# k-means

(1.5 hours to learn)

## Summary

K-means is a clustering algorithm, i.e. a way of partitioning a set of data points into "clusters," or sets of data points which are similar to one another. It works by iteratively reassigning data points to clusters and computing cluster centers based on the average of the point locations. It is commonly used for vector quantization and as an initialization for Gaussian mixture models.

## Context

-this concept has no prerequisites-

## Goals

- What objective function does the k-means algorithm minimize?

- What happens during the two stages of each k-means iteration?

- Is it possible that the k-means algorithm increases the objective function in a full iteration?
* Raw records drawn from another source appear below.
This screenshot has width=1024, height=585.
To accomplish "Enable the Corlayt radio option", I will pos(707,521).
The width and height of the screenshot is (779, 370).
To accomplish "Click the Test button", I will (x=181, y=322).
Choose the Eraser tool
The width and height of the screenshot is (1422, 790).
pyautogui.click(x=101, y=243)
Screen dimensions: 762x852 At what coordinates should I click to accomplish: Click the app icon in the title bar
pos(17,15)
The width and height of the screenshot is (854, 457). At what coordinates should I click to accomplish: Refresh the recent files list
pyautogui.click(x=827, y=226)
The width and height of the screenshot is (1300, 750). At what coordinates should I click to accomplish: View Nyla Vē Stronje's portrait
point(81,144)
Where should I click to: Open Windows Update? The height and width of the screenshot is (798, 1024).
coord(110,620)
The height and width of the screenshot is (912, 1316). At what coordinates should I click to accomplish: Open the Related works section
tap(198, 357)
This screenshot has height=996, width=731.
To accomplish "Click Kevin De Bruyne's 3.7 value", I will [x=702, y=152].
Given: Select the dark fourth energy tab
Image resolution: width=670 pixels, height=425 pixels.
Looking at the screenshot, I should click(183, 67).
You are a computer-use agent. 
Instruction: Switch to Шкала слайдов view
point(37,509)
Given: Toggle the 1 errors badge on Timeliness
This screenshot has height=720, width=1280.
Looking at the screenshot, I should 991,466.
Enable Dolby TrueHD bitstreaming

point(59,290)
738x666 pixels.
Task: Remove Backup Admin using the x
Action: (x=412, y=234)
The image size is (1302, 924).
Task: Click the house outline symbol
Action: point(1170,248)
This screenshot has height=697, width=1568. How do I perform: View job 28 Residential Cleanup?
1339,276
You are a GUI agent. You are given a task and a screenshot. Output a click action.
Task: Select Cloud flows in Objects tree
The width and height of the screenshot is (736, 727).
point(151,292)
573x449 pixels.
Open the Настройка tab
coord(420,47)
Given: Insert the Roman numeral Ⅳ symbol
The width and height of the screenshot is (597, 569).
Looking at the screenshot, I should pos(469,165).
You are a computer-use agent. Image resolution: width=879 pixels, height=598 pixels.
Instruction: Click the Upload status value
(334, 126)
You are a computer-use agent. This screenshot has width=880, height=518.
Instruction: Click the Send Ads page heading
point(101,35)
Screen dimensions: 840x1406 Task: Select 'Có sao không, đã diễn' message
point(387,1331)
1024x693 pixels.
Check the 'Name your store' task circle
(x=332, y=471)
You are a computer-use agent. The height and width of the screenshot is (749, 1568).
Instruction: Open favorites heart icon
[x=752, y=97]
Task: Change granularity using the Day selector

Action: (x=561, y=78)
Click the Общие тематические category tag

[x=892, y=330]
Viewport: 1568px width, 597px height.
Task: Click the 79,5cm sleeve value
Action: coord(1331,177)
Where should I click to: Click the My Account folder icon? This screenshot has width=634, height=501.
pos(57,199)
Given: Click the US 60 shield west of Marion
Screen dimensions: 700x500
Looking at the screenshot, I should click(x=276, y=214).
- What are some scenarios in which k-means gets stuck in poor local optima?
- What are some general techniques to overcome these scenarios?

- What are some techniques for choosing the initial points of the clusters?

- What are some techniques for choosing the number of clusters?

## Core resources (read/watch one of the following)

## -Free-

→ Information Theory, Inference, and Learning Algorithms

A graudate-level textbook on machine learning and information theory.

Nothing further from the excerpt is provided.